Is this the start of something big? Like historically big?

Gordon revolutionized NASCAR in the 1990s, a fresh young face from California who helped spark a boom for business. Part of that was his talent. He wasn’t just a marketing ploy, or a nice “feud” participant with old-school stars such as Dale Earnhardt Sr.

He won four Cups, fourth-most all time.

The only three ahead of him — each tied with seven Cup championships — won their first title at an older age than both Gordon and Elliott.

Johnson was 31. Earnhardt Sr. was 29. Richard Petty was 27.

Elliott has the lead on all of them and no matter how unfair it is to put any kind of all-time great expectations on a guy, when you’re only 25 and you walk into Sunday’s Daytona 500 as the reigning champion … well welcome to the spotlight.

“I’ve never been the kind of guy who said, ‘In five years this is what I want to do, or even two years,’” Elliott told Yahoo Sports this week. “It’s one week at a time.

“I just want to be a guy who has the opportunity to win every week.
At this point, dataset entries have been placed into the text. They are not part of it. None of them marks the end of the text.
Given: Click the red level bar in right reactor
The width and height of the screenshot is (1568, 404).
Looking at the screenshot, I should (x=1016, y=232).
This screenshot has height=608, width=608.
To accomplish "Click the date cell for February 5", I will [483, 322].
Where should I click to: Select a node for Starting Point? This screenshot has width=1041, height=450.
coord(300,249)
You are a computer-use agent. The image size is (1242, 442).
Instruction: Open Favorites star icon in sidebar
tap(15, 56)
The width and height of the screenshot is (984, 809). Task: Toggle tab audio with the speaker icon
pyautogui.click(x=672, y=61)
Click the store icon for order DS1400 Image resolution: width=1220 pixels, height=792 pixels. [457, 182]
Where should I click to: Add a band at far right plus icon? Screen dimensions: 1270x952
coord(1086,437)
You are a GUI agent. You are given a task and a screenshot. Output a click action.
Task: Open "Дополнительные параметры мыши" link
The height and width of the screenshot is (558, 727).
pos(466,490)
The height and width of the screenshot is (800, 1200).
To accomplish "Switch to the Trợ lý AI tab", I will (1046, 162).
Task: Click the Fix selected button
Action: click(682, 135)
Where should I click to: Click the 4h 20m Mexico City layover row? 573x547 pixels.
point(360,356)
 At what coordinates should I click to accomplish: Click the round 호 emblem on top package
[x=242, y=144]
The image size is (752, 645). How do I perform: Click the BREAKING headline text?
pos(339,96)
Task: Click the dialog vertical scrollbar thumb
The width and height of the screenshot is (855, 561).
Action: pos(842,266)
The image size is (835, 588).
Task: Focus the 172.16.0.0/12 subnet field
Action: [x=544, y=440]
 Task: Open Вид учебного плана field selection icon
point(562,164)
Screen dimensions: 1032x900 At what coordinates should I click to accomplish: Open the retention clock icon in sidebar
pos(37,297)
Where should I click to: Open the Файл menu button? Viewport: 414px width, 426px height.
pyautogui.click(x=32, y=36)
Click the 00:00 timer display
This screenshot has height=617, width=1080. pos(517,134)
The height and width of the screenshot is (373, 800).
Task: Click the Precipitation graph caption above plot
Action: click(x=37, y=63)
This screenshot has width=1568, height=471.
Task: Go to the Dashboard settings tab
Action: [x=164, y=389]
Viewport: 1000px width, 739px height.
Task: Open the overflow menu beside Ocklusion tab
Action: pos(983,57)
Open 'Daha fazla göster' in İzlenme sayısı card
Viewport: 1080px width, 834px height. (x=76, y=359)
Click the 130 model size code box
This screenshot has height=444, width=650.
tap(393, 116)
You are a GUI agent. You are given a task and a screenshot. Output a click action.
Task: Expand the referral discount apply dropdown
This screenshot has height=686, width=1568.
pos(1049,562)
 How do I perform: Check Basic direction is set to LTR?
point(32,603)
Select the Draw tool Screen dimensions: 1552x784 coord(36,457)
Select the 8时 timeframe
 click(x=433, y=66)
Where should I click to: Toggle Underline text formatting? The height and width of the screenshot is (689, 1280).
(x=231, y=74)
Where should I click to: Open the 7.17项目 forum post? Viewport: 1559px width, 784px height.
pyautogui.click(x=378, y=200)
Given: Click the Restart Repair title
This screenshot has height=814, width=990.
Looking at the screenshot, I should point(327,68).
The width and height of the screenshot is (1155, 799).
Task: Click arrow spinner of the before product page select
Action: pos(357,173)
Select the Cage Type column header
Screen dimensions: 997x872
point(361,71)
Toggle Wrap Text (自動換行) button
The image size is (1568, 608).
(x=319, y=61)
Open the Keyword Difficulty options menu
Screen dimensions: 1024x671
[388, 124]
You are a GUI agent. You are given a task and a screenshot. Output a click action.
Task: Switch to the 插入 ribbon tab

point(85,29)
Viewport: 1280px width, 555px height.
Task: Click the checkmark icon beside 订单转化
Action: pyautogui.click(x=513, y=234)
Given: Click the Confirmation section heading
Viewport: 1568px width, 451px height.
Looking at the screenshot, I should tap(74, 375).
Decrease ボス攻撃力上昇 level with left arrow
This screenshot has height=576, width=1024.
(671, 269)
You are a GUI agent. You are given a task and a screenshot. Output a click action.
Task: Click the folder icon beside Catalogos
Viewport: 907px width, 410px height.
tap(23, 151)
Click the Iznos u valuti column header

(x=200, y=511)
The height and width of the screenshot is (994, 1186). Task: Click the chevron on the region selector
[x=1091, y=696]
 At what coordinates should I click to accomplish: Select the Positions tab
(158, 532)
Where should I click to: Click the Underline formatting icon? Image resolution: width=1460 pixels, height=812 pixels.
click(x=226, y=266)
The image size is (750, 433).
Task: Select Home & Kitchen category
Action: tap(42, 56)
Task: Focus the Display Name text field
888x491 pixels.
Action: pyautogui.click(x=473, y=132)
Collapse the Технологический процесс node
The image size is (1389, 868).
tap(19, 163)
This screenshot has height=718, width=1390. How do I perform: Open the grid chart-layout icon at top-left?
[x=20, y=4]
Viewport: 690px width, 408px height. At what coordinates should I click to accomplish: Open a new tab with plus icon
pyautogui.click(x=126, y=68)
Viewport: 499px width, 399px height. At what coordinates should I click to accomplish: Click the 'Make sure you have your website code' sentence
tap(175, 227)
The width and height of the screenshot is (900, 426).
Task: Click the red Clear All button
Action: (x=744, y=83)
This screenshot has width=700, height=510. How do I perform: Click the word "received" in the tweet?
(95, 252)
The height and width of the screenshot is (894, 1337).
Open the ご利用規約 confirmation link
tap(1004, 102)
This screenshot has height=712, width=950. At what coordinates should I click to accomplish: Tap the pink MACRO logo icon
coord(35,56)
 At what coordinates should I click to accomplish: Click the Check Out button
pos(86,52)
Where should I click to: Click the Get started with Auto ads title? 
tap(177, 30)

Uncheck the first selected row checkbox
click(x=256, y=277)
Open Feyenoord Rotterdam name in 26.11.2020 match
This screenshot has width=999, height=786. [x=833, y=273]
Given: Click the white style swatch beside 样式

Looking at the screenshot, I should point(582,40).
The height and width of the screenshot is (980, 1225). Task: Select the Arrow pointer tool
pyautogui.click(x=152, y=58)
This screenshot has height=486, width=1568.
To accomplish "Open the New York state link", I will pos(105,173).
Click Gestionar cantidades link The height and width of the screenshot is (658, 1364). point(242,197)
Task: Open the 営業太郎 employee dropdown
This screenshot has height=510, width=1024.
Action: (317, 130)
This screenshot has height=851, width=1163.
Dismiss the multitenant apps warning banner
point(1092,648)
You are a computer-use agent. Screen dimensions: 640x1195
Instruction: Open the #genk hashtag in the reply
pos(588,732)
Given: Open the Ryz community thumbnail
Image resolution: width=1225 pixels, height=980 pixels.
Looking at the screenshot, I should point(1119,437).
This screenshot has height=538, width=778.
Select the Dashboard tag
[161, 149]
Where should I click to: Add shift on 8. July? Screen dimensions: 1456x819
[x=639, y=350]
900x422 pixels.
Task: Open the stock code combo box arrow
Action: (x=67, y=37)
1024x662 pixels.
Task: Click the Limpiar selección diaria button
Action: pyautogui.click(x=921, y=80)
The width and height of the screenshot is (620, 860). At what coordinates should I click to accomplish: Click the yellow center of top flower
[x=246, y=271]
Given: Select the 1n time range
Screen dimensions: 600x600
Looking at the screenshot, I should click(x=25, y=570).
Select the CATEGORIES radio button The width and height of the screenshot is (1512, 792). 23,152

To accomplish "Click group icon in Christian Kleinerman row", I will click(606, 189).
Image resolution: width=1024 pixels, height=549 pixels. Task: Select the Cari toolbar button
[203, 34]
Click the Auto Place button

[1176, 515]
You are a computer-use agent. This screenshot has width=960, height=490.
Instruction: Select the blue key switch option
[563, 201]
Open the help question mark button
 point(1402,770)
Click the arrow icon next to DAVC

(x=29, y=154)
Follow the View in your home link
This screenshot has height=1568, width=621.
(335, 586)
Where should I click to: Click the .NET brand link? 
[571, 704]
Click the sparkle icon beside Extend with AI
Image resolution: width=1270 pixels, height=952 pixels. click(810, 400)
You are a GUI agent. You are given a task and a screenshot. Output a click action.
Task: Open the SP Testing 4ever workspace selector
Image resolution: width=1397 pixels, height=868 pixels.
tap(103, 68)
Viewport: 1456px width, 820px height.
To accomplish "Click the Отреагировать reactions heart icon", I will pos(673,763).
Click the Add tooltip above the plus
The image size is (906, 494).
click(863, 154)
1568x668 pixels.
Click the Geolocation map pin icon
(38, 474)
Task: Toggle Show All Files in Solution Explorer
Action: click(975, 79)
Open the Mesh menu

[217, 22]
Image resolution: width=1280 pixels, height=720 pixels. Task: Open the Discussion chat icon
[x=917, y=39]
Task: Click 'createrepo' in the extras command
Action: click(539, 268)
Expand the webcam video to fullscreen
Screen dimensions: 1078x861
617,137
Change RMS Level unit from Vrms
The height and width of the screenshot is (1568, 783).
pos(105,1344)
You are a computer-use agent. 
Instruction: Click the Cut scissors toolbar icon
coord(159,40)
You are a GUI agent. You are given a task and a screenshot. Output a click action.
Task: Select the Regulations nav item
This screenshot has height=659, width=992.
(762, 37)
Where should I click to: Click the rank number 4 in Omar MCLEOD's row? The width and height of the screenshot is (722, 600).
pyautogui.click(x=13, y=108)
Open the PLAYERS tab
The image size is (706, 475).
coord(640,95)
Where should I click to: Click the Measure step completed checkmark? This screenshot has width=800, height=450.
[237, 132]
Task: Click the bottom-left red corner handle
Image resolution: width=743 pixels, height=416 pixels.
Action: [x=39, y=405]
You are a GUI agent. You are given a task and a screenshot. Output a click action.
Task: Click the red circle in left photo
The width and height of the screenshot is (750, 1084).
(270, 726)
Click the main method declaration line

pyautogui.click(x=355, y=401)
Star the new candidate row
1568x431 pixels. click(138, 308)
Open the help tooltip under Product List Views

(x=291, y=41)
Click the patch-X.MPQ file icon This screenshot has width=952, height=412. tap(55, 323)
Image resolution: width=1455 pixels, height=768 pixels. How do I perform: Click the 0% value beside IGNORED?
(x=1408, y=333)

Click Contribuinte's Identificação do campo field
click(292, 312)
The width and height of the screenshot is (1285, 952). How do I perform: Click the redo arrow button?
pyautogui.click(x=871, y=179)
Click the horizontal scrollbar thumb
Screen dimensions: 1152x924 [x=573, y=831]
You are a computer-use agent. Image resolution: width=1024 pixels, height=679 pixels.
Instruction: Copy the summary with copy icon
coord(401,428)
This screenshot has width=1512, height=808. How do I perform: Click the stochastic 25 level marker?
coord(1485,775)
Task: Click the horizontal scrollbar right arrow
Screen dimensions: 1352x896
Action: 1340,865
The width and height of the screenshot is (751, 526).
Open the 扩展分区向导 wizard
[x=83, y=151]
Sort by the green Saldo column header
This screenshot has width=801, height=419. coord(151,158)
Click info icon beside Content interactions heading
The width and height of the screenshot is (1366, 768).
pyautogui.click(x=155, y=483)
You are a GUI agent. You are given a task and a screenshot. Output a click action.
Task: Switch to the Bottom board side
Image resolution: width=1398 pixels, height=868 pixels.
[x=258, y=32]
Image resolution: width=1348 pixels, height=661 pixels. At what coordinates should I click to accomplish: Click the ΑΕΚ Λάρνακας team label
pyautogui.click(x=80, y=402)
You’re not going to win every week, but if you assert, you set yourself up among the group that can win every week and you do it for many years, then you have the opportunity to do great things.”

Chase Elliott on pit road before NASCAR Daytona 500 auto race qualifying at Daytona International Speedway, Wednesday, Feb. 10, 2021, in Daytona Beach, Fla. (AP Photo/John Raoux)
Chase Elliott on pit road before NASCAR Daytona 500 qualifying at Daytona International Speedway on Feb. 1 in Daytona Beach, Florida. (AP Photo/John Raoux) (ASSOCIATED PRESS)

It’s a pragmatic approach. It’s also the correct one. And maybe the only one that could take Elliott from youngest champ to legend over the next couple of decades.

If so, then get used to NASCAR turning into some semblance of the Chase Elliott show.

He was already the most popular driver on the circuit (voted so by fans three years running). That is thanks, in part, to his once very popular father, Bill (“Awesome Bill from Dawsonville”) Elliott.

By extending the family dynasty — Bill won the Cup in 1988, plus two Daytona 500s — he fulfilled a prophecy that many hoped Dale Jr. would. (Junior never won the Cup, but he did win a couple of Daytonas.)

Elliott’s personality is more purposeful than colorful. He’s still a small-town kid himself, growing up mostly in Dawsonville, a town of a few thousand in the north Georgia hills. He’s in his mid-20s, active on social media, charismatic in his own right, but he isn’t going to say many headline-inducing things or create antics that draw in the public at large.

If he’s going to do what Gordon did, or any of the others, it will be based on his accomplishments.

And he knows that won’t be easy. He isn’t walking into 2021 thinking he and his team have this sport, or this world, figured out.

To win a NASCAR title these days is to survive a gauntlet and come up big at the biggest of moments. Luck, though, is everywhere. It takes only one blown engine, or getting caught up in someone else’s wreck to derail everything.

Elliott knows just ripping off a streak of titles remains a massive challenge, even in a year when NASCAR will stage additional road track races, in which Elliott has proven extremely proficient. There’s too much competition. Too much parity at the top. Too many other cut-throat competitors.

“The sense of accomplishment is incredible,” Elliott said of winning. “It’s such a small list of guys that have done that. That’s the coolest part about it. I can always go back to that season. It will always be in the history books.”

Is it just one? Or, is it the first of many, like Jeff Gordon many, like even Johnson-Earnhardt-Petty many?

We’ll see. But Chase Elliott has a head start on that second group. He’s also already proven he runs well with the lead.